The expected breach triggered a mandatory report to Congress, which was delivered Jan. 29 but not publicly released.

As recently as October, ICESat-2 was slated to launch by mid-2017 aboard a Delta 2 rocket. That date is expected to slip as NASA establishes a new baseline for the mission — a replanning effort the NASA’s budget justification says will be completed by Sept. 30. 

NASA is also halting development of the Orbiting Carbon Observatory-3 instrument that was to launch to the international space station in 2016. The agency “expects other missions to provide sufficient data on atmospheric carbon levels,” according to the budget document.

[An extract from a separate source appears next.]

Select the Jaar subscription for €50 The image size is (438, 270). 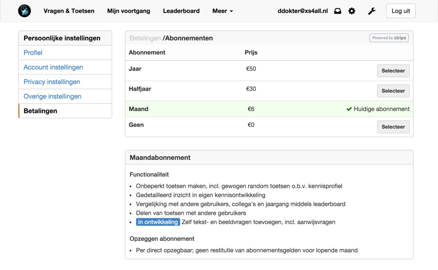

Elsewhere in Earth Science, delivery of the Stratospheric Aerosol and Gas Experiment-3 to the ISS will be delayed from August to March 2016 because of a holdup with the payload’s European Space Agency-provided pointing system.

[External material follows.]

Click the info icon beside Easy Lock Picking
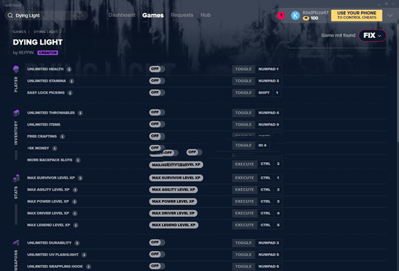 pyautogui.click(x=71, y=93)

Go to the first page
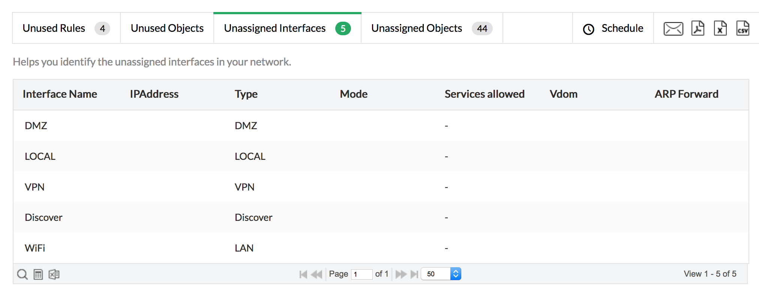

NASA’s budget justification expands on the reasons it gave the week of March 4 for canceling the Astrophysics Division’s $1.1 billion Stratospheric Observatory for Infrared Astronomy, saying the telescope-equipped jetliner’s “contributions to astronomical science will be significantly less than originally envisioned.” Grounding the observatory — which was due to begin making regular science flights this year — would save the agency about $85 million a year, NASA said.

NASA’s Planetary Science Division also is being asked to make a tough trade-off in order to free up funds for continued operation of the nearly 17-year-old Cassini Saturn probe. Come 2015, NASA’s Opportunity Mars rover, the longest-lasting of two identical rovers that landed on the red planet in 2004, will be shut down, NASA’s budget justification says.

NASA’s budget justification also outline some significant changes within the Space Technology Mission Directorate. For starters, NASA has delayed launch of its Sunjammer solar sail demonstration mission indefinitely, pending a review. The mission was supposed to fly as a secondary payload on a SpaceX Falcon 9 rocket provided by the Air Force to launch the National Oceanic and Atmospheric Administration’s Deep Space Climate Observatory satellite in 2015.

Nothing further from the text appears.